### Materials provided
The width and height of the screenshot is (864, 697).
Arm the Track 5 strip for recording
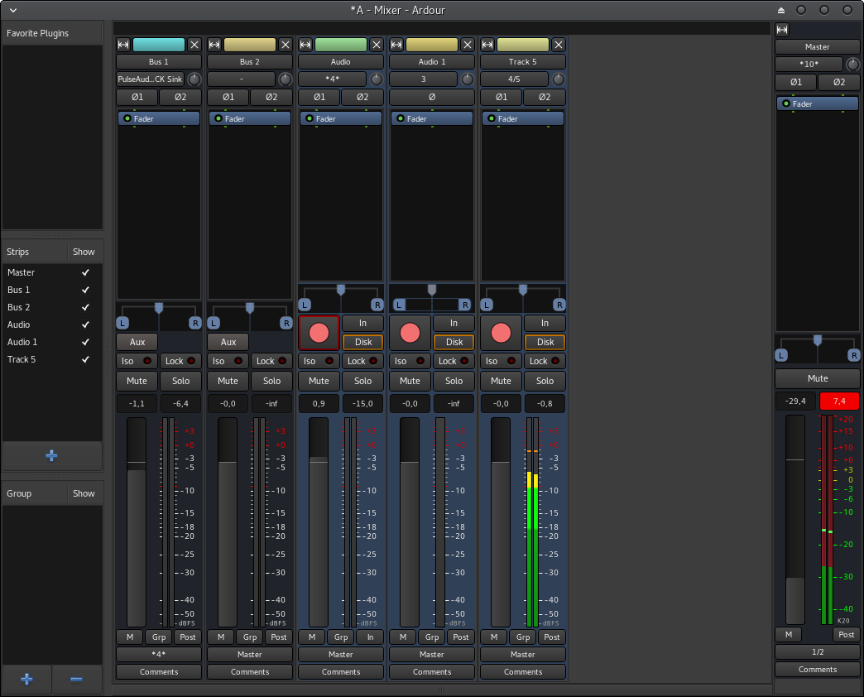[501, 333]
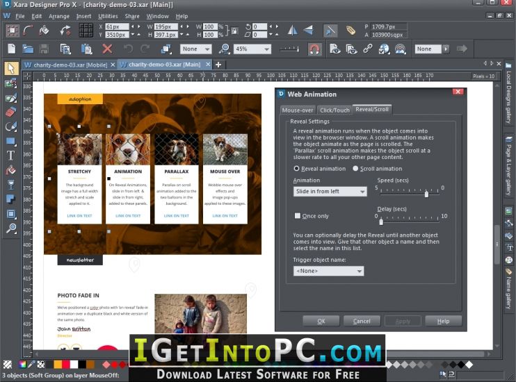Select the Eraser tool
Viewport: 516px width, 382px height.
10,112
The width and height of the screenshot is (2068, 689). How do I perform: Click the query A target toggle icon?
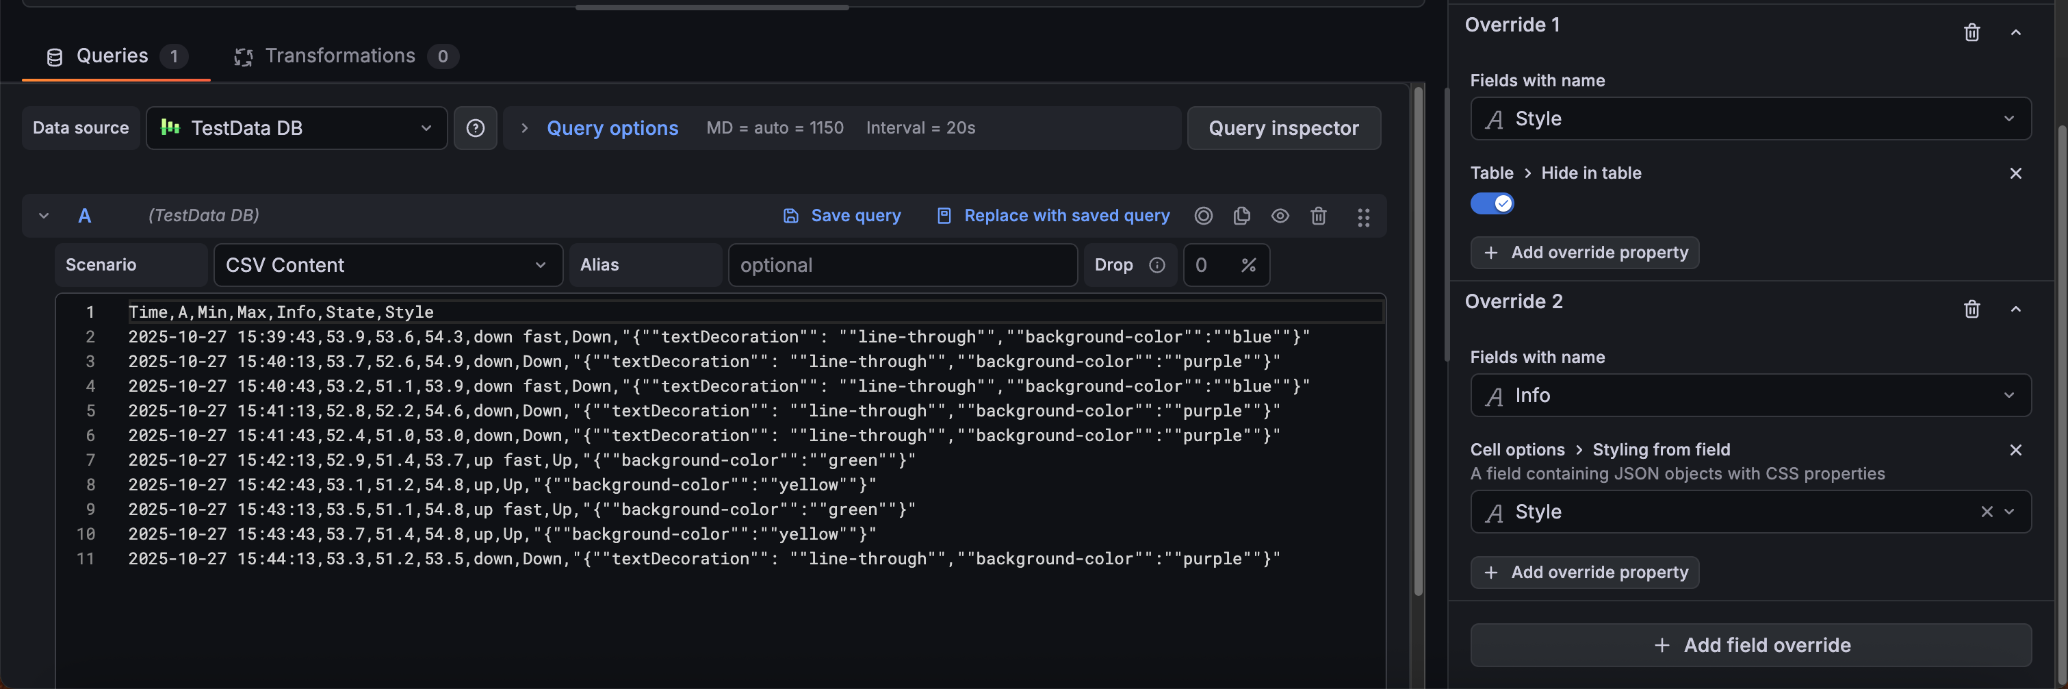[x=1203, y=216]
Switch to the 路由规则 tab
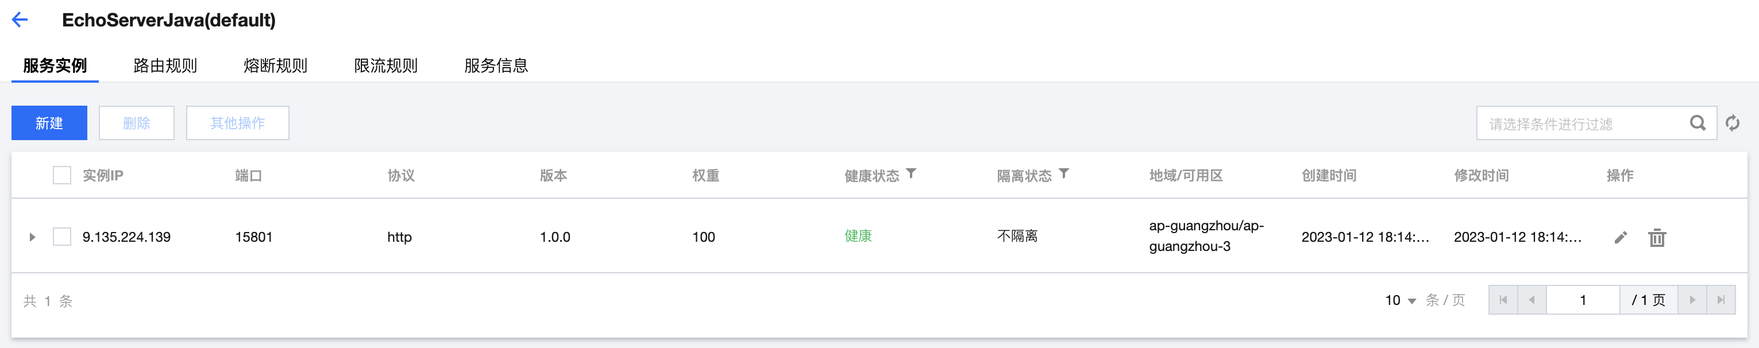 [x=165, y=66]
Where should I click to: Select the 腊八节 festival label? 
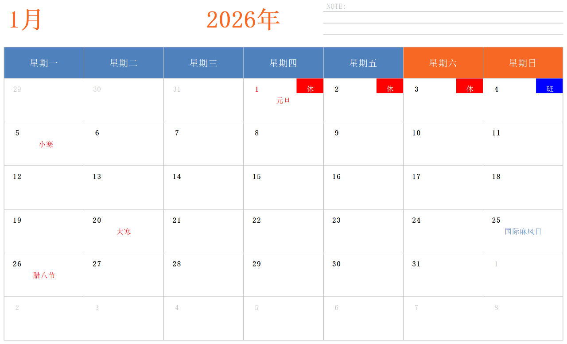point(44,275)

--

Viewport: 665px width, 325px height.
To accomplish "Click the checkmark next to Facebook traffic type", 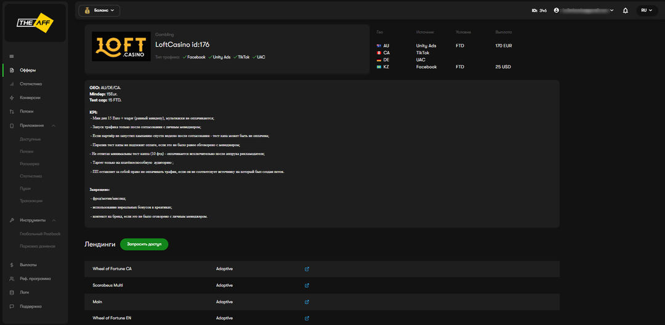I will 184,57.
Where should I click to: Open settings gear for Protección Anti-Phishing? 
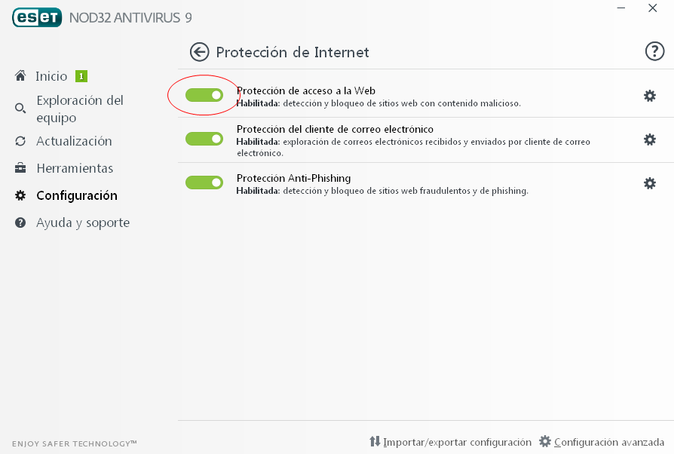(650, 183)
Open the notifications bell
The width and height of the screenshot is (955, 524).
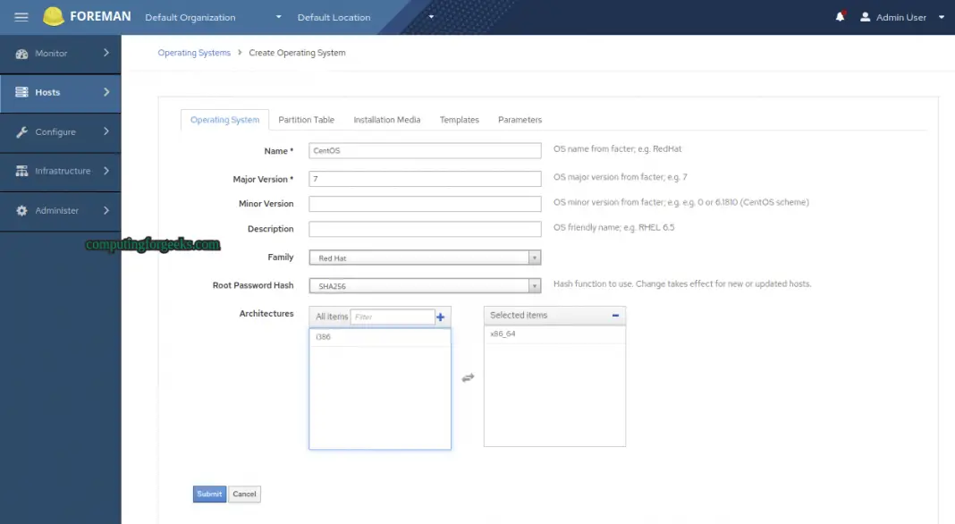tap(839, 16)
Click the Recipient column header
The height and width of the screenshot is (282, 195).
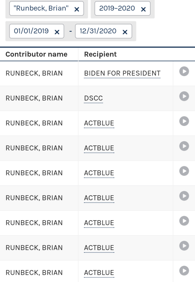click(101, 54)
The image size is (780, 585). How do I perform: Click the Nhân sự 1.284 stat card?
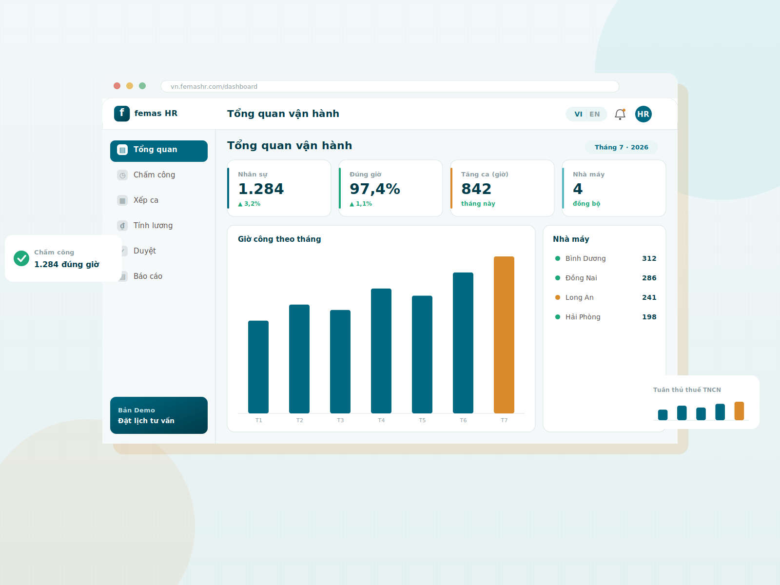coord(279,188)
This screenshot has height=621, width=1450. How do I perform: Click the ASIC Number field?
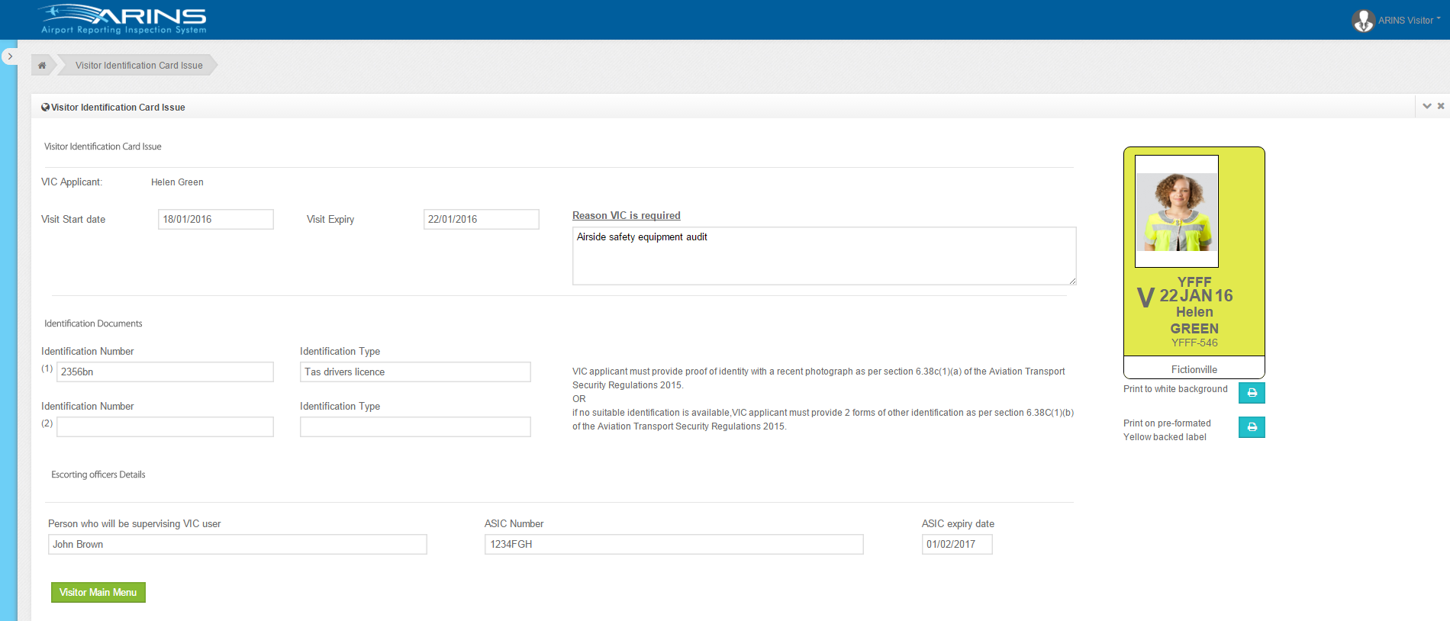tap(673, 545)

==

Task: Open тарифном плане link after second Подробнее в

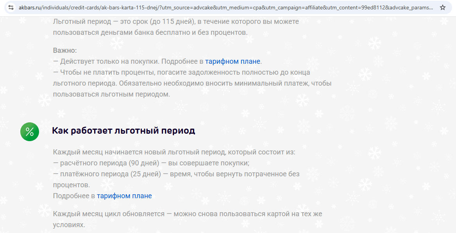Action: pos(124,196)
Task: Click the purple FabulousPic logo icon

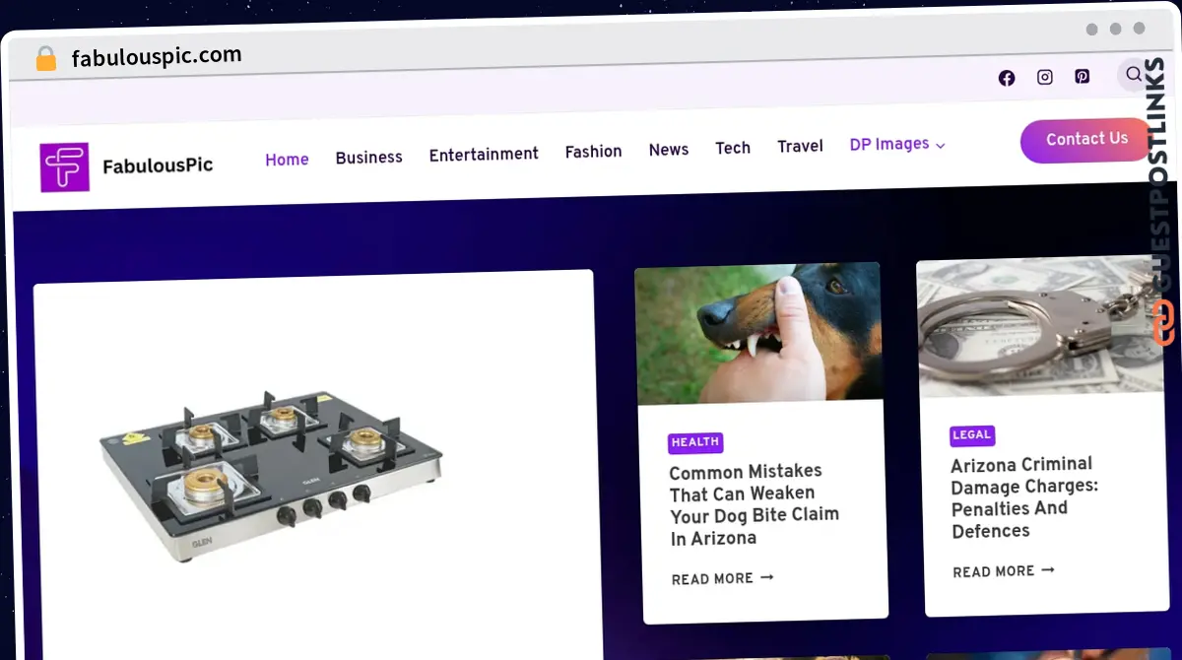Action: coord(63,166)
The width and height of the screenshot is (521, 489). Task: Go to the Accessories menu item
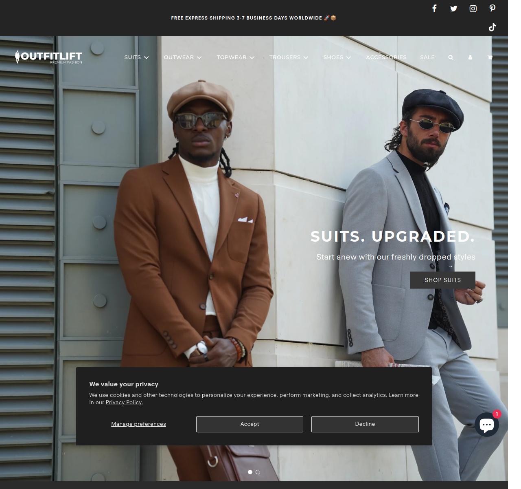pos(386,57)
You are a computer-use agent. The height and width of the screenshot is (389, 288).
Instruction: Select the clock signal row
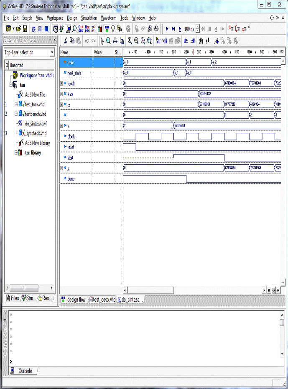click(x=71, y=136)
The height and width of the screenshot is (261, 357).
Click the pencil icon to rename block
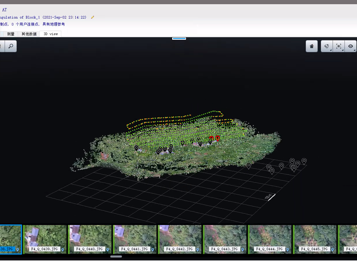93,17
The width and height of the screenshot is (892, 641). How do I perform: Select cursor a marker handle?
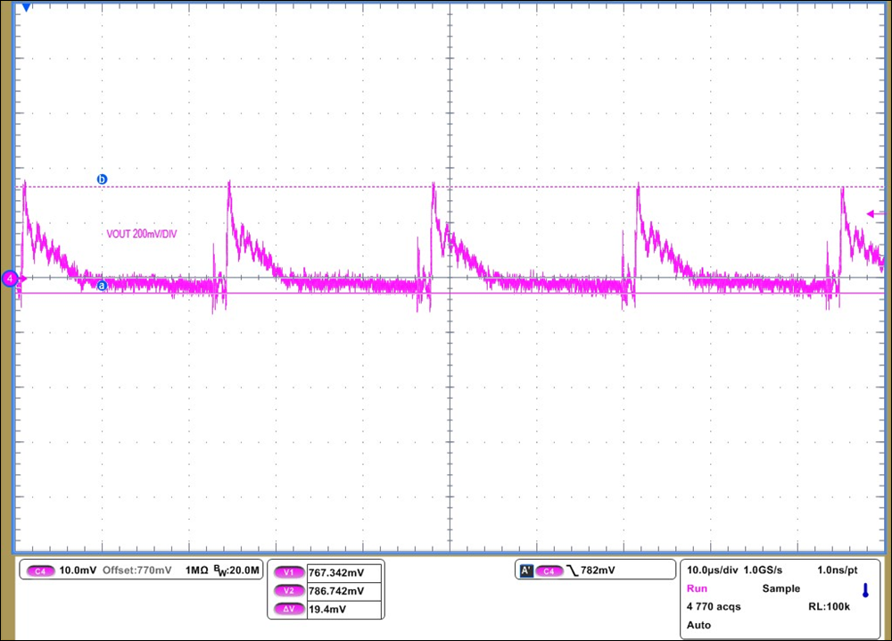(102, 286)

### What the task asks
Exact repeat of the material above: every line from the one with "The width and height of the screenshot is (521, 489)." through the one with "The height and width of the screenshot is (261, 357).", endpoints included, and nothing more. No pictures.

### Your response
The width and height of the screenshot is (521, 489). Task: Go to the Accessories menu item
pos(386,57)
You are a computer-use agent. The height and width of the screenshot is (389, 288).
Instruction: Select the clock signal row
click(x=71, y=136)
The height and width of the screenshot is (261, 357).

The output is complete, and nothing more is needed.